On December 30, 2014, Scott Pilgrim vs. the World: The Game was delisted from the Xbox Live Arcade and PlayStation Network. This follows similar previous delistings of licensed games such as Uno and Marvel vs. Capcom Origins due to their licenses' expiration. On September 10, 2020, to celebrate its 10th anniversary, Ubisoft announced that the game would finally be re-released with all downloadable content included as Scott Pilgrim vs. the World: The Game – Complete Edition. The game was released on PlayStation 4, Xbox One, Nintendo Switch, PC, and Stadia, on January 14, 2021.

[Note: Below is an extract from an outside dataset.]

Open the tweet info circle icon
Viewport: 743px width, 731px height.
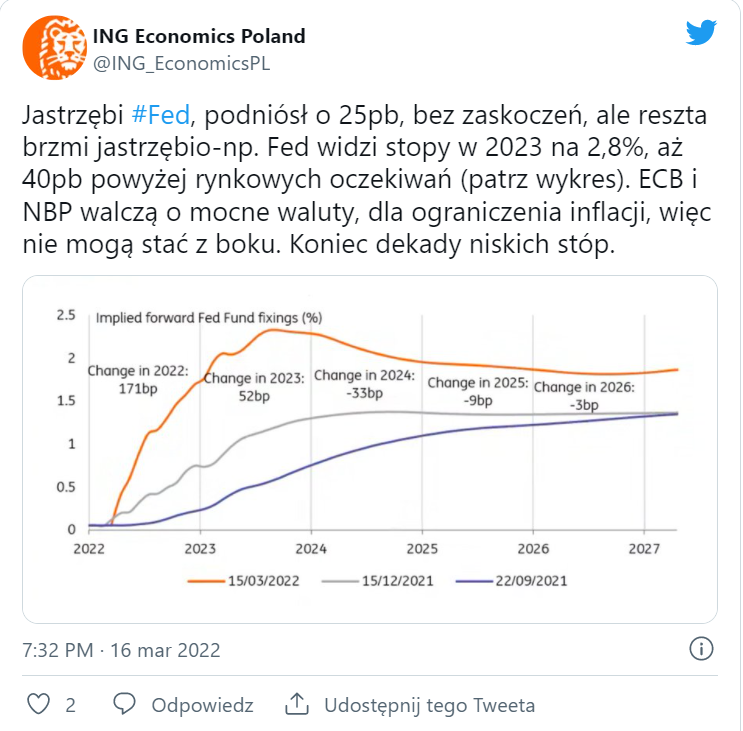tap(701, 649)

On June 6, 2025, a new Scott Pilgrim game, titled Scott Pilgrim EX, was announced to be in development by Tribute Games, a studio founded by members of the Scott Pilgrim vs. the World: The Game development team, with Anamanaguchi returning to compose the soundtrack. It features an original story written by Lee O'Malley, which takes place after the events of the Scott Pilgrim Takes Off anime series. Scott and Ramona return as playable characters, now joined by Matthew Patel, Lucas Lee, Roxie Richter, Robot-01, and Gideon Graves. The game was released on March 3, 2026.

===Mobile comic===
A mobile adaptation of the comic book was produced by HarperCollins and Robot Comics. The app uses movement, sound and vibration to create an original reading experience and includes extra material hidden in the scenes of the comic. It was available for iPhone, iPod Touch, iPad and Android.

===Anime series===

An anime series based on the comics was announced to be in development by Universal Content Productions for Netflix on January 7, 2022 with O'Malley writing and executive producing alongside BenDavid Grabinski, Japanese studio Science Saru providing the animation, Eunyoung Choi serving as producer, and Abel Góngora as director. Edgar Wright, Nira Park, Marc Platt, Jared LeBoff, Adam Seigel, and Michael Bacall also receive executive producer credits for the series. On March 30, 2023, it was announced that the original cast from the movie would reprise their roles for the television series, with Anamanaguchi providing original music. The series, titled Scott Pilgrim Takes Off, was released on November 17, 2023, and serves as both a continuation and alternate retelling of the books' events.